Your Tax Dollars At Work

I wasn’t going to say anything. But the outrage has gotten the better of me. And, after all, I’m paying for something that offends me.

Canada’s taxpayer supported public broadcaster recently had a news article about an underage teenager whose gender reassignment surgery was halted, at least temporarily, by a court order. That does seem to me to be newsworthy – but the wording of the article was profoundly disturbing.

When I was in journalism school, objectivity was the goal. It was recognized that reporters would inevitably have opinions and personal worldviews – but the story was supposed to be presented in a neutral fashion.

News wasn’t supposed to be your axe to grind, nor was it to be used as a way to change society into what you wanted it to be. There were other platforms for that. Apparently that approach to news is no more.

It isn’t the they/their pronouns in the article instead of he/she that offends me, though I think it is silly. Language evolves, I get that. So far the thought police can’t hassle me for saying it is silly.

What raised my blood pressure (figuratively) was the phrase “the teenager, who was assigned female at birth…” Excuse me, did I read that correctly?

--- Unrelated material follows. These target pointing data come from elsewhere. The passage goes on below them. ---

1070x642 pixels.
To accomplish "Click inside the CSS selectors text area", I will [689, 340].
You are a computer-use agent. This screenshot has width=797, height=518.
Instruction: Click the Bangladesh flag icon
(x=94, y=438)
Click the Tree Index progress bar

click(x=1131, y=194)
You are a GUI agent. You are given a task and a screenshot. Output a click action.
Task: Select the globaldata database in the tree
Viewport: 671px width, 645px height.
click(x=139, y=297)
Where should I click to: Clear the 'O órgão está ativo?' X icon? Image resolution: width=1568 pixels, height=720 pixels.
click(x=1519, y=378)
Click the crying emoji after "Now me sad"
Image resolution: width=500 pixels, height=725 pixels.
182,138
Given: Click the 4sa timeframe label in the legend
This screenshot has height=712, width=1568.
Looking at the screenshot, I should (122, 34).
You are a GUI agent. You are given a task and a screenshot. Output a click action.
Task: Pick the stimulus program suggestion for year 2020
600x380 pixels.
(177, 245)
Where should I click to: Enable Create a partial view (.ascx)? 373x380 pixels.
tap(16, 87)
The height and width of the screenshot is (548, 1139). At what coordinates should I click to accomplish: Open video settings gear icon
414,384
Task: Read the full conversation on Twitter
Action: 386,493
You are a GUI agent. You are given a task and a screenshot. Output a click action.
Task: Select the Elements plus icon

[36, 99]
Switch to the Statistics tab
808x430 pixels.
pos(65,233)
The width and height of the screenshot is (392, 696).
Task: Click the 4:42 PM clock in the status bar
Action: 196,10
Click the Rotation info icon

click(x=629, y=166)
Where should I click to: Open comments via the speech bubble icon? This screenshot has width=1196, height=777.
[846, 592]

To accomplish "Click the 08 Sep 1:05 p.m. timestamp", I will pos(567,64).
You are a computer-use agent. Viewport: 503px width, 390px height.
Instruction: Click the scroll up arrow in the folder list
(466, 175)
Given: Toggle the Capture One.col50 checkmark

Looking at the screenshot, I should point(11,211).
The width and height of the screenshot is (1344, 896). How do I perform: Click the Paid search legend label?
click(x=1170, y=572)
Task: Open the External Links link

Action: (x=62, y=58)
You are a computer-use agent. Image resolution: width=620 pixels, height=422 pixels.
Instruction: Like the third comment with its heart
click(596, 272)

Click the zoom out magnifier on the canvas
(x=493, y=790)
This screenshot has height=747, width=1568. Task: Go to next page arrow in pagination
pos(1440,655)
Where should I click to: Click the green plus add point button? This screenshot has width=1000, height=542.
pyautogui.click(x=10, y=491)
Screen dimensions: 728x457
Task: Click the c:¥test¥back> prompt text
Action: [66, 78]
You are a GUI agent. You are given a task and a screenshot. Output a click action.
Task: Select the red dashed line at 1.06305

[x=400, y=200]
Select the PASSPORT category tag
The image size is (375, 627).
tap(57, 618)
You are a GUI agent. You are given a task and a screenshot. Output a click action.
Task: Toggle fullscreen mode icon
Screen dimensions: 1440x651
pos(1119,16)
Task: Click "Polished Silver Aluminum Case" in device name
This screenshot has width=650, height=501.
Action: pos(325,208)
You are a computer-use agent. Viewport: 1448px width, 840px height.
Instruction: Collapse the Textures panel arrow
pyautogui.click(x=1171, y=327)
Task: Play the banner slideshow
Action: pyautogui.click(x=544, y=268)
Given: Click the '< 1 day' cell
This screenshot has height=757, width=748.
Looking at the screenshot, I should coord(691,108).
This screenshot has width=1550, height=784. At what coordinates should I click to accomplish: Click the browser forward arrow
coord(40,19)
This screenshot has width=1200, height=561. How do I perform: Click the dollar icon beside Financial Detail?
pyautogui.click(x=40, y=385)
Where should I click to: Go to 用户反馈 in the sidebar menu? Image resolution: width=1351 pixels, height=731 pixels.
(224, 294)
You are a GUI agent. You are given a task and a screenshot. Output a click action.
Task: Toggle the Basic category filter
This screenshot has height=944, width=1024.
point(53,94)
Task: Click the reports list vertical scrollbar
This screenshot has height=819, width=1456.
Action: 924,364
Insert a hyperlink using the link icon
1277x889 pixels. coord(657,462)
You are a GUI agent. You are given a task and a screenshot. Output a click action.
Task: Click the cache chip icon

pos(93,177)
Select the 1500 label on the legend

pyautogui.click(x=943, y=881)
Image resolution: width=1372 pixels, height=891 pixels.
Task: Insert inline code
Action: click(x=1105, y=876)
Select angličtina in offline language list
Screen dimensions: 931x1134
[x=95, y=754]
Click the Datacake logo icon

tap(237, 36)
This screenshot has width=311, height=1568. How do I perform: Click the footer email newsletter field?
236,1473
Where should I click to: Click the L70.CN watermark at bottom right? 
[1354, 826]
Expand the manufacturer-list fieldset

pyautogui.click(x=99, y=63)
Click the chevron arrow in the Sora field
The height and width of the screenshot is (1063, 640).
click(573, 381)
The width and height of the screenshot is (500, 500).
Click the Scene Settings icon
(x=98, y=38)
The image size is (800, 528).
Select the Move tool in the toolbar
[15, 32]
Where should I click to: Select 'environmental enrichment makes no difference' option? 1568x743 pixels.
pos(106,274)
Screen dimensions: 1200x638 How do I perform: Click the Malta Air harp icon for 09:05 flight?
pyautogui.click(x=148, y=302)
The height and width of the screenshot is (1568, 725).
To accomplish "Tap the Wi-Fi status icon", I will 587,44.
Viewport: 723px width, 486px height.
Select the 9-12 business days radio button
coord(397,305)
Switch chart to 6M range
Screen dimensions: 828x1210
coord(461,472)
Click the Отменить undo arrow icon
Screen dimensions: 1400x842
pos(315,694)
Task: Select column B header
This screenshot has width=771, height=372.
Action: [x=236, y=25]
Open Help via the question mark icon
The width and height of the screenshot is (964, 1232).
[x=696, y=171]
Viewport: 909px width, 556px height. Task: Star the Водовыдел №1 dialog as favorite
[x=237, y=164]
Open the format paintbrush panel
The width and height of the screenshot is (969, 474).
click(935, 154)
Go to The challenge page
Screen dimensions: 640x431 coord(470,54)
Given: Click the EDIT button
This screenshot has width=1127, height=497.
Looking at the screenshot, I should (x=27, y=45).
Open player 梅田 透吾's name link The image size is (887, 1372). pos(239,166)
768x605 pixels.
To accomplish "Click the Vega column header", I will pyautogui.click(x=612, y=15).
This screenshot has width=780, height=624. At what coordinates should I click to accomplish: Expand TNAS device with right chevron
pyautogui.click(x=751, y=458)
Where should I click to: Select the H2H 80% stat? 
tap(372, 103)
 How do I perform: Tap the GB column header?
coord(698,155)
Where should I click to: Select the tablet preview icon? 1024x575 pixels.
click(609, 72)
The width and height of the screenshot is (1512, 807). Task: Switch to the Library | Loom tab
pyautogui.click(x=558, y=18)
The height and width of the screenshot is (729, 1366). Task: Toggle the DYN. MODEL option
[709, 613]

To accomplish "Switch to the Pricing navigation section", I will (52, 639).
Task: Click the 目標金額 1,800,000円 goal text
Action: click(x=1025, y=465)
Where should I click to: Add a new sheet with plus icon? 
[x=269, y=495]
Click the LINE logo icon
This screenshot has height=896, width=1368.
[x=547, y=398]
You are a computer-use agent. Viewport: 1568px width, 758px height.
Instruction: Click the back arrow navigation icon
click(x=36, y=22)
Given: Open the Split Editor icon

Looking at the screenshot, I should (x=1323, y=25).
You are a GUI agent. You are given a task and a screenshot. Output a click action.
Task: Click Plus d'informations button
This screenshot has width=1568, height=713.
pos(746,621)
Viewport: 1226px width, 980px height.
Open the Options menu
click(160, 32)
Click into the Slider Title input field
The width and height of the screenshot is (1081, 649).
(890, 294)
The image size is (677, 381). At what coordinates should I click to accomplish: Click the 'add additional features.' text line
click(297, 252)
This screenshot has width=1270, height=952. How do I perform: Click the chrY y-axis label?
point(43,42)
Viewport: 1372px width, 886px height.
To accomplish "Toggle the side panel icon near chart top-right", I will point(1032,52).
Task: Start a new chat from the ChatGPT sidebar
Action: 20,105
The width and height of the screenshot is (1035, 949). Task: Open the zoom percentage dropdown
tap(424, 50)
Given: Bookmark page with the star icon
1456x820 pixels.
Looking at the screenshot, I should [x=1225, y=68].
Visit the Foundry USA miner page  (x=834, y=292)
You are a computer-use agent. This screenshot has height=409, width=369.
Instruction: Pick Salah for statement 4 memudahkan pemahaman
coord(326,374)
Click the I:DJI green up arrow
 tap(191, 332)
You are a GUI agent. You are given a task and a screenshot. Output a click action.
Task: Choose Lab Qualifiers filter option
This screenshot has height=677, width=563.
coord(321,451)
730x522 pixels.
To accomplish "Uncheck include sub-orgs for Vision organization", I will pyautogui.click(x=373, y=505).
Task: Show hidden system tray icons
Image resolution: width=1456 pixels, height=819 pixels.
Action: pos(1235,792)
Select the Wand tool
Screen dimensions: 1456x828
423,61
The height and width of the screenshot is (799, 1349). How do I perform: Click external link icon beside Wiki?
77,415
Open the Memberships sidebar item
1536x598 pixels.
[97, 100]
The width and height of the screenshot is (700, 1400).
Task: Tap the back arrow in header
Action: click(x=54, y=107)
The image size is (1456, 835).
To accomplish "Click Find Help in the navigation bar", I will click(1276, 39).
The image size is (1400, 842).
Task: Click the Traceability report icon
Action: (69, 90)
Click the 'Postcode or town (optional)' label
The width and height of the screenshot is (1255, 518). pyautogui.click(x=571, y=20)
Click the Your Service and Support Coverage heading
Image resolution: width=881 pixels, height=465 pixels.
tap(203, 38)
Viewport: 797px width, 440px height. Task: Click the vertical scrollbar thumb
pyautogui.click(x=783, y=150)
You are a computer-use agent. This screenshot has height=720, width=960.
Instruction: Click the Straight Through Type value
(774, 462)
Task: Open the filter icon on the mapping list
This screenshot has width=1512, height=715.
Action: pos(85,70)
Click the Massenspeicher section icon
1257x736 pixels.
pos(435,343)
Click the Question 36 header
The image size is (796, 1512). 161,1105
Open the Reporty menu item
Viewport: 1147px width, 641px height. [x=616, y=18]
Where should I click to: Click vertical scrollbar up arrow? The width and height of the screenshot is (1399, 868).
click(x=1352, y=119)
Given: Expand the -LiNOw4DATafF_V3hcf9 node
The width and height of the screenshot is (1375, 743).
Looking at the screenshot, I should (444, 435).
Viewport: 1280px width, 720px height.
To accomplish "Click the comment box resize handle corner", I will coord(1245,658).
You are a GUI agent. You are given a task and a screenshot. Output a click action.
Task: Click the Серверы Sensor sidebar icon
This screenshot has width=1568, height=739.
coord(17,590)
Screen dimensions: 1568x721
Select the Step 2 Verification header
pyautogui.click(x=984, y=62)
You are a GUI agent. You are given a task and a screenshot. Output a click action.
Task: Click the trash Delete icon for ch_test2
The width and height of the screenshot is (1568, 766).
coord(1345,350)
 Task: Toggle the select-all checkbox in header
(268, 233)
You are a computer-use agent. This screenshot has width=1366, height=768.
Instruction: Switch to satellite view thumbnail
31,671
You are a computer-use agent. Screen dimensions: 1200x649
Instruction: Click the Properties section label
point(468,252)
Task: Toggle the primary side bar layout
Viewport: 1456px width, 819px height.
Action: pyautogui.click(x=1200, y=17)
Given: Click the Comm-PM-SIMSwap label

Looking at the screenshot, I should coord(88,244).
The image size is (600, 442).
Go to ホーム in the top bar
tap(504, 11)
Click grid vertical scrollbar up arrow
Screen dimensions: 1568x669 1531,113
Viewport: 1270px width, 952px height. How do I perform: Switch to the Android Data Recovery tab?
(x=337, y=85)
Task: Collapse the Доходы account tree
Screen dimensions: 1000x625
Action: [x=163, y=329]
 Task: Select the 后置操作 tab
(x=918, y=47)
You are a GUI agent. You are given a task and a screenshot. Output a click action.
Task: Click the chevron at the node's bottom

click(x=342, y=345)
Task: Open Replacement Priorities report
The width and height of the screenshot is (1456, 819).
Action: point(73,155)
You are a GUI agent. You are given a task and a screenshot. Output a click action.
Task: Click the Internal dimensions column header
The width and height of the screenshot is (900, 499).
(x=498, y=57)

Even modern gender theorists would have to admit (I hope) that no-one is assigned a gender at birth. As I understand it, they see gender as a choice, something a newborn would be incapable of. The baby in this question would have had female reproductive organs and therefore been considered female. That is sex, not gender in this post-modern world.

That a reporter could write a piece in this fashion, and an editor approve it, bothers the journalist in me. As a taxpayer, I question the use of my tax dollars to promote someone else’s cultural agenda under the guise of “news.”

Maybe I am out of touch with the times. Maybe my age is showing. Or maybe I want to see a science-based approached to the question of gender.

That probably wouldn’t sit well with those intent on re-creating society to fit their imaginary constructions. When you’ve already decided the outcome, you don’t want to take a chance the facts might not agree with you. (And yes, I realize someone reading this might think those words should apply to me.)

What this news article reinforces is that we do indeed live in a world without absolutes. How do you feel about that? And where do you draw the line?

If there are no absolutes, does that mean the law of gravity is an imaginary construct? If so, why can’t I fly?

Similarly, if there is no right or wrong (statements which seem pretty absolute to me), then why do I have to obey any laws I dislike? What right does the state have to coerce me to follow its rules? What right does the state have to even make rules?

Do you see a problem here?



  1. Good post.

  2. If I thought the ombudsman had any influence I would. But since the CBC apparently doesn’t believe in absolutes I’m not sure it wouldn’t be a waste of time.

    1. InseasoNout · · Reply

      We have written to the ombudsman a couple of times. Got a reply, not sure if it got any further than that. at least they know they can’t get away with saying anything they like. They have to be accountable, and answer to reasonable criticisms.

  3. InseasoNout · · Reply

    You should write to the ombudsman of the broadcasting company. They need to be accountable because we are paying them. What you describe has bothered us for a long time. They not so much report news but they treat their commentaries as news. I don’t want pay for that.